Skip to main content

How to upload data for PhariaFinetuning

The finetuning service allows users to upload data via the API before starting their finetuning jobs.

You can upload the data through the Swagger UI. Your Swagger UI will be accessible at:

https://pharia-finetuning-api.<YOUR_CONFIGURED_URL_POSTFIX>/docs#/

where <YOUR_CONFIGURED_URL_POSTFIX> is the URL postfix configured during the installation of the Pharia-finetuning Helm chart.

Data Upload

1. Authorize

  1. Go to the PhariaStudio page and log in if necessary
  2. In the upper right corner, click on your profile
  3. In the popup, click on Copy Bearer Token

copy-bearer-token

Once you have the token:

  • Click on the "Authorize" button in the top-right corner of the Swagger UI.
  • Paste your token to authenticate.
  • After authorization, you can safely close the popup window.

authorize


2. Data Format

Your dataset needs to be in a JSONL format with the following structure:

{ "messages":[ { "role":"user", "content":"user_content" }, { "role":"assistant", "content":"assistant_content" } ] }
{ "messages":[ { "role":"user", "content":"user_content2" }, { "role":"assistant", "content":"assistant_content2" } ] }
...

The dataset can also contain system messages, which is typically in the order system -> user -> assistant.

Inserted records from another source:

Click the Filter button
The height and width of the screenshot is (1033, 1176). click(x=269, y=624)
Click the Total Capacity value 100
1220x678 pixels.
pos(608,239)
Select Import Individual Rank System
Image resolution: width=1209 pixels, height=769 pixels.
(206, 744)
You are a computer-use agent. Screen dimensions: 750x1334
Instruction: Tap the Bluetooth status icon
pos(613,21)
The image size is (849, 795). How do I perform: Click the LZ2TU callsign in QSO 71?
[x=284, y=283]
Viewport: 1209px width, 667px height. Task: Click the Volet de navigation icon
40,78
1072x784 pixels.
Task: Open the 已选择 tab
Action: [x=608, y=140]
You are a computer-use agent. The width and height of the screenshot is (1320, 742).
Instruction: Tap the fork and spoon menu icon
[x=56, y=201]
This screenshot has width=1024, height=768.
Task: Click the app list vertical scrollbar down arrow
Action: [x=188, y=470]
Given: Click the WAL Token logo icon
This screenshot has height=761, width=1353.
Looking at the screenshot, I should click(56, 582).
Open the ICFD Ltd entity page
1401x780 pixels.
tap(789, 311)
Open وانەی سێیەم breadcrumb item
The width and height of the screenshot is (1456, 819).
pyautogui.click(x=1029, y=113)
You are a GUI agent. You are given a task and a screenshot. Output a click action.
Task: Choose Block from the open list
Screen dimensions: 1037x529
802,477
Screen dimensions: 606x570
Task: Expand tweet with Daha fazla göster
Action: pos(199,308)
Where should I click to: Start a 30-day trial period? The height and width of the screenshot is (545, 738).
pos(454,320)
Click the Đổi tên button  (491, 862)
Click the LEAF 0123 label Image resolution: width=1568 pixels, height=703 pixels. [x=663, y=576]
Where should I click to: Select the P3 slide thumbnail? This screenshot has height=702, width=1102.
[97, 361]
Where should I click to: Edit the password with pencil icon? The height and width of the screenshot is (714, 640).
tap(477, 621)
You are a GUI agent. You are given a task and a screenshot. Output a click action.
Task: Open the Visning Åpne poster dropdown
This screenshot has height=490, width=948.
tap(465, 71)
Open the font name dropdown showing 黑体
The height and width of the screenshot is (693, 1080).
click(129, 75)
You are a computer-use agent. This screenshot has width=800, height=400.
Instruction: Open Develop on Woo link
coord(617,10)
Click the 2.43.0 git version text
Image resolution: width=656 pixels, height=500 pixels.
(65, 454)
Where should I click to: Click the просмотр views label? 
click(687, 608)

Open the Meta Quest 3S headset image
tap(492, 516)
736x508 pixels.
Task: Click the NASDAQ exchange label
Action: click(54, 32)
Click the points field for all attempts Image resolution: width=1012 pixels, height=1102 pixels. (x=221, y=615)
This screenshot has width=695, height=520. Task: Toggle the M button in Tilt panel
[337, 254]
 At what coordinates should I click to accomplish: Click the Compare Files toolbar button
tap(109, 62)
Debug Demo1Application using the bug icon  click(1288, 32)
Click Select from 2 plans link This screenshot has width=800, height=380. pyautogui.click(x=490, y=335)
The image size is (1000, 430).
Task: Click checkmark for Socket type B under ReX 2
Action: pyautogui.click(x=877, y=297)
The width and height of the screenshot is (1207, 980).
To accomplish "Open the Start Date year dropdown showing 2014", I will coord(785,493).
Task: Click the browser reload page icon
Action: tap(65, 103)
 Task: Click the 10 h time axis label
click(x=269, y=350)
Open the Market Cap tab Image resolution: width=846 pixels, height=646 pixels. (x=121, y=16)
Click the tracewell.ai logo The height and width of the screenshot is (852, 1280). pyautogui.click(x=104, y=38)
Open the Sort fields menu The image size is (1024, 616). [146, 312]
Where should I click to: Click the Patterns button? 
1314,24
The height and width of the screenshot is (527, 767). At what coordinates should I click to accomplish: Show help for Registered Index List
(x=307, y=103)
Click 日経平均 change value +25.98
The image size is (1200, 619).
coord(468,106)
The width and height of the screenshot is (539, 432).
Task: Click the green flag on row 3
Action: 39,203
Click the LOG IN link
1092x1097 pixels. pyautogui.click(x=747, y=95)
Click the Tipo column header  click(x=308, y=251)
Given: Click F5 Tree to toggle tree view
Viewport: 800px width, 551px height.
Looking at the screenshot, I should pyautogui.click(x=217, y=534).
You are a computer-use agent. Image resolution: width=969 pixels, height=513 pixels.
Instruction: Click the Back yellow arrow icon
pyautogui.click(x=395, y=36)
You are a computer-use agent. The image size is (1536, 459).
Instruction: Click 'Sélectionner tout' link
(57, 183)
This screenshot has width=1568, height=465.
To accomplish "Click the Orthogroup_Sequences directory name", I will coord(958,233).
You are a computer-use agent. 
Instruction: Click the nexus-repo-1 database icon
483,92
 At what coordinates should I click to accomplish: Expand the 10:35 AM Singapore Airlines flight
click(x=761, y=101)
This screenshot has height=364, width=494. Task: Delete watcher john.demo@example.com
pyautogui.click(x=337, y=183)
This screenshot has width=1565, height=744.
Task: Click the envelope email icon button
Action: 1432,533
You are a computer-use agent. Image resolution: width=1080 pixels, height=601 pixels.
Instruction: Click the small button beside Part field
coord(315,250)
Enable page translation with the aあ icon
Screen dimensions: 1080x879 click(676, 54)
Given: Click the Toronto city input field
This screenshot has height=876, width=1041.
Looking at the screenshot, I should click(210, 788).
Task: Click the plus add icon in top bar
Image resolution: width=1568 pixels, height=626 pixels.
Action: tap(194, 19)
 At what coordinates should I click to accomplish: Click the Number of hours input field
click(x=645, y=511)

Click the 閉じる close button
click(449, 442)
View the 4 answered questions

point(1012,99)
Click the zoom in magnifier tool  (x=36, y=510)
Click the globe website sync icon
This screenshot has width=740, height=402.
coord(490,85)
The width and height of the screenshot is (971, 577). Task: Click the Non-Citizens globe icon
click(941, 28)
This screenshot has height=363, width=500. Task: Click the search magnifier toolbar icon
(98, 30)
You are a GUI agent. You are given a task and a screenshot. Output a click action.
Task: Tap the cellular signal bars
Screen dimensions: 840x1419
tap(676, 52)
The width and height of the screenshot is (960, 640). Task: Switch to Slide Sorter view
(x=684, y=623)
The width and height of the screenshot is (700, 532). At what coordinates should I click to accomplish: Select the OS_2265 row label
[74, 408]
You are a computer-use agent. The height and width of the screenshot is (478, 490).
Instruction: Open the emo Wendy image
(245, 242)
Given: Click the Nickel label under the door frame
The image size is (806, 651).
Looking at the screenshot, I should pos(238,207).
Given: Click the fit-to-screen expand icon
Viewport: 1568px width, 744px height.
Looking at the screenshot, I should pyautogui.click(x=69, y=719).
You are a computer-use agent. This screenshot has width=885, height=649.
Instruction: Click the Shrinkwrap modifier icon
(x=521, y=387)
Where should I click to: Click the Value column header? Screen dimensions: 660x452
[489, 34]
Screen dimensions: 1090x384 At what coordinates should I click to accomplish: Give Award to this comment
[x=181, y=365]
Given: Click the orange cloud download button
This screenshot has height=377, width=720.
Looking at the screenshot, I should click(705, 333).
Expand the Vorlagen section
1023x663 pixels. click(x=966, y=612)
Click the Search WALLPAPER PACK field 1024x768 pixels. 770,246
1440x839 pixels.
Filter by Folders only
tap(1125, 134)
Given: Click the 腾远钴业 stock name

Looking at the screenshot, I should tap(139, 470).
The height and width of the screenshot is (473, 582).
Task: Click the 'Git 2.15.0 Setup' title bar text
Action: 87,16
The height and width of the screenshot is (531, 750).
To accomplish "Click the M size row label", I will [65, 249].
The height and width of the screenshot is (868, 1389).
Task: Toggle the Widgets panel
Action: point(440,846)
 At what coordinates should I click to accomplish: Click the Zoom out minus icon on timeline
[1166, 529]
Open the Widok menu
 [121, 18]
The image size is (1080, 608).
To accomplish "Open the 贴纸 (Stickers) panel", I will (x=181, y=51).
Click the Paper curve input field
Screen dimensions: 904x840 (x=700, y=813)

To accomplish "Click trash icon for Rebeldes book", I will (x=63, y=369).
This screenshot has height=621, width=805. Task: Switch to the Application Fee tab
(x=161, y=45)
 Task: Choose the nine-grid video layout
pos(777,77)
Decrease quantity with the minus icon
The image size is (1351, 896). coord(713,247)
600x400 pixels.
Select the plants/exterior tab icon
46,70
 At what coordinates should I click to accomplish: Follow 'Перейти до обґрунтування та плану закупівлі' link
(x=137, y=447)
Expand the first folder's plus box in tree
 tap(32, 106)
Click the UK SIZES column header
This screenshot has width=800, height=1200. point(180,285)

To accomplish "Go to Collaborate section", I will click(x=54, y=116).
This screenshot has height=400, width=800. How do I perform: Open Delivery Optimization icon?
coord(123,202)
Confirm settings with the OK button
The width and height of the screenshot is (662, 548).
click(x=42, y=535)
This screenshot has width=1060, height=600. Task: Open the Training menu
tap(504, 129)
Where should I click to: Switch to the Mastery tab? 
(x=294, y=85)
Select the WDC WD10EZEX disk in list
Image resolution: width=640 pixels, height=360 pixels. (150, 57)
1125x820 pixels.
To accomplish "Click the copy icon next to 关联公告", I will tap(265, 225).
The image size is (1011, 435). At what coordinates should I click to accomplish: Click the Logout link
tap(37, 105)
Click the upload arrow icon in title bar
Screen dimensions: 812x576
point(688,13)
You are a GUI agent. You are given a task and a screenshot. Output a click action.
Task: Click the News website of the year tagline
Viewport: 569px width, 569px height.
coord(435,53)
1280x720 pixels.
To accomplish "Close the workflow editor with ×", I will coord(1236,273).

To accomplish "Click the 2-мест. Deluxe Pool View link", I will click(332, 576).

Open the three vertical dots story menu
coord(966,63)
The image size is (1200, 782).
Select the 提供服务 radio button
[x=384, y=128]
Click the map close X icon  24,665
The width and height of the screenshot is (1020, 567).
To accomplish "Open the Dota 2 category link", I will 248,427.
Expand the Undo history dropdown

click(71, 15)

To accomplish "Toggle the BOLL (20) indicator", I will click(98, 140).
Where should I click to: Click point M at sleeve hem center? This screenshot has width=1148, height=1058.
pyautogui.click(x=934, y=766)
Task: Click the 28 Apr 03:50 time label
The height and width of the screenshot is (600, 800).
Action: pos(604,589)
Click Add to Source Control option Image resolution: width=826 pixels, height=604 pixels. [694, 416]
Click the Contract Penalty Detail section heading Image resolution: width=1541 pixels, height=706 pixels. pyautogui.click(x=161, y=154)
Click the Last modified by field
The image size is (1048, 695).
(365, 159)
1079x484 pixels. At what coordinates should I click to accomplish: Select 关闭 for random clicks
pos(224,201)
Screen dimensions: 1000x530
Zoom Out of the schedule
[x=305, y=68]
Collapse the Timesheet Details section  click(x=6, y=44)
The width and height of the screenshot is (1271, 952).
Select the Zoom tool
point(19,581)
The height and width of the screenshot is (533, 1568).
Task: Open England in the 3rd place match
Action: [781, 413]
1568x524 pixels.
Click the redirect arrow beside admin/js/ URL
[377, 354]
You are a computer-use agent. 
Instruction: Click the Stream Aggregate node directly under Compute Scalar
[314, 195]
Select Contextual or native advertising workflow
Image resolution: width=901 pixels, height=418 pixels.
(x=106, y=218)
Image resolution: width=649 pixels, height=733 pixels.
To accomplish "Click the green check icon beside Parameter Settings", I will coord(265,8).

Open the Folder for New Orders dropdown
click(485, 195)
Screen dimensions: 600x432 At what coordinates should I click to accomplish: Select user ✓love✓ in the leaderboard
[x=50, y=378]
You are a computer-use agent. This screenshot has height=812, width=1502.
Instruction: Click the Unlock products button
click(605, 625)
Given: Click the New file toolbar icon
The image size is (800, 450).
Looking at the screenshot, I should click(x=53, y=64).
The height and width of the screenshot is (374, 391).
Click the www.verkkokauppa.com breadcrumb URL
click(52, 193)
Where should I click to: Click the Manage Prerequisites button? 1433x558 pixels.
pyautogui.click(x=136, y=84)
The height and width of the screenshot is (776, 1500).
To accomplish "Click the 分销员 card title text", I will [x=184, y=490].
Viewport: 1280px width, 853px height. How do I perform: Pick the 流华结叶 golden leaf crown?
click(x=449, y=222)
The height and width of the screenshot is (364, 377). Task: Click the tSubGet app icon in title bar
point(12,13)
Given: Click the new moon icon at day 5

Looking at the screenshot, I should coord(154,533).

{ "messages":[ { "role":"system", "content":"system_content" }, { "role":"user", "content":"user_content" }, { "role":"assistant", "content":"assistant_content" } ] }
{ "messages":[ { "role":"user", "content":"user_content2" }, { "role":"assistant", "content":"assistant_content2" } ] }
...

Notes:

  1. In the latter case, the dataset is made of the first message containing system as role, while the remaining messages will be alternating user to assistant roles.
  2. While the general structure is validated, the specific order of roles is not.

3. Uploading Your Data

To upload a dataset use the POST /api/v1/finetuning/datasets route in Swagger UI.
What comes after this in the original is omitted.